Assignment 6: Data Types & Wrangling

Due by 11:59 PM on Sunday, May 17, 2026

Assignment Details

Assigned: Monday, May 11 (Session 13) Due: Sunday, May 17 at 11:59 PM Submit: Quarto document (.qmd) AND rendered HTML on Canvas

Getting started

See the guides: Setting Up an R Project | Using Quarto Documents

Overview

This assignment practices working with different data types: logical vectors, numbers, strings, and factors. These skills are essential for cleaning real-world psychology data.

Setup

# Assignment 6: Data Types & Wrangling
# Your Name
# Date

library(tidyverse)
library(tidytext)

# If you haven't installed tidytext:
# install.packages("tidytext")

Part 1: Logical Vectors & Recoding (25 points)

Here’s a simulated survey dataset:

set.seed(410)  # For reproducibility

survey <- tibble(
  id = 1:100,
  age = round(rnorm(100, mean = 35, sd = 12)),
  q1 = sample(1:7, 100, replace = TRUE),
  q2 = sample(1:7, 100, replace = TRUE),
  q3_reverse = sample(1:7, 100, replace = TRUE),  # Needs reverse coding
  q4 = sample(1:7, 100, replace = TRUE),
  q5_reverse = sample(1:7, 100, replace = TRUE),  # Needs reverse coding
  attention_check = sample(c(4, 1:3, 5:7), 100, replace = TRUE,
                           prob = c(0.85, rep(0.025, 6)))
)

Task 1.1

Create a logical variable passed_attention that is TRUE if attention_check == 4 and FALSE otherwise. How many participants passed?

» Records provided:
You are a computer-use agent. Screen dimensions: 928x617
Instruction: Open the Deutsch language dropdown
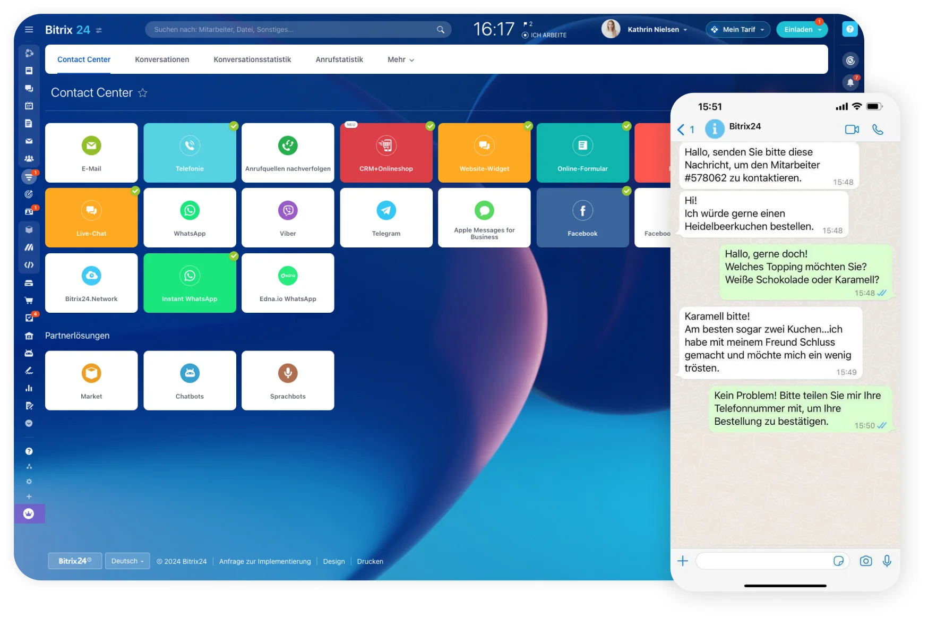pos(127,561)
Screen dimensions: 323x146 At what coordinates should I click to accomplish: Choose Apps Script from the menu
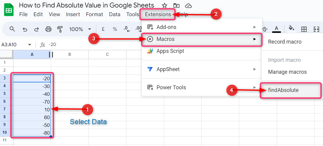coord(170,51)
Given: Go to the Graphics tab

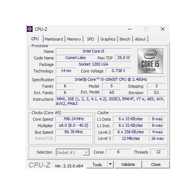Looking at the screenshot, I should click(x=108, y=39).
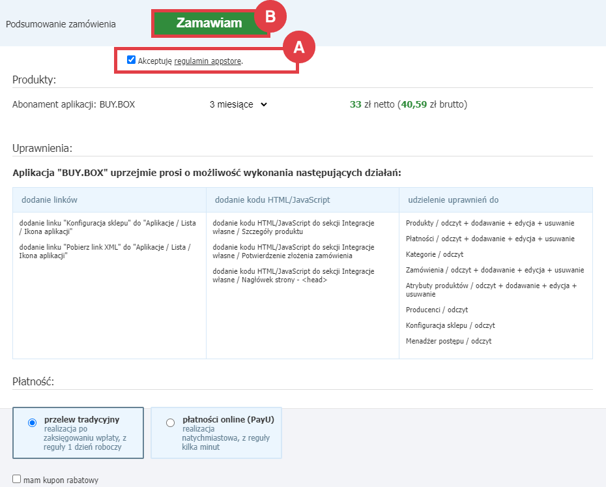The image size is (606, 487).
Task: Click the Płatność section heading
Action: 33,381

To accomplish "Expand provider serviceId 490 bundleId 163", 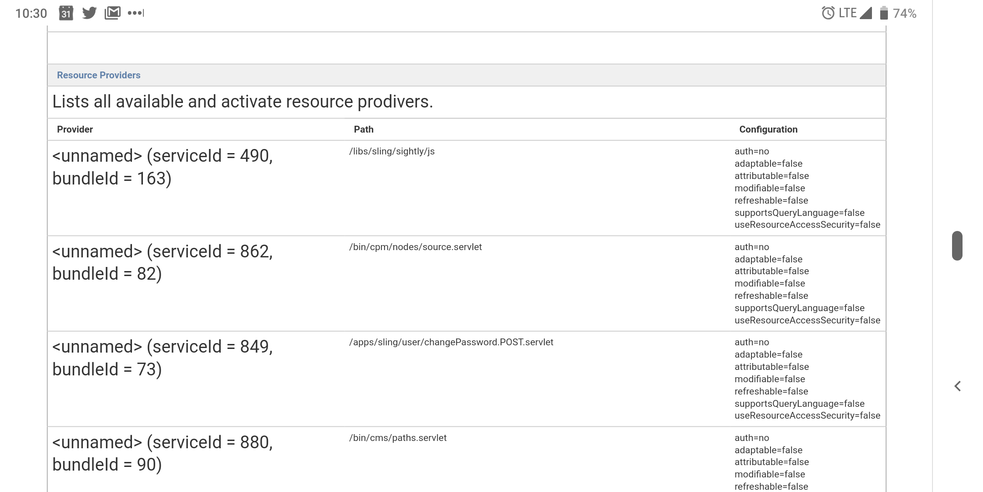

» Tasks to carry out:
[1] According to the assignment, what does students submit on Canvas?
[2] Format the listing, from the line containing "Given: Go to the Graphics tab" through the final line of the listing, as a JSON list of strings with one string per line and blank lines omitted. Leave the pictures out.

» Per-task outputs:
[1] A Quarto document (.qmd) and the rendered HTML.

[2]
[
  "Given: Go to the Graphics tab",
  "Looking at the screenshot, I should click(x=108, y=39).",
  "The image size is (606, 487).",
  "Task: Click the Płatność section heading",
  "Action: 33,381",
  "To accomplish \"Expand provider serviceId 490 bundleId 163\", "
]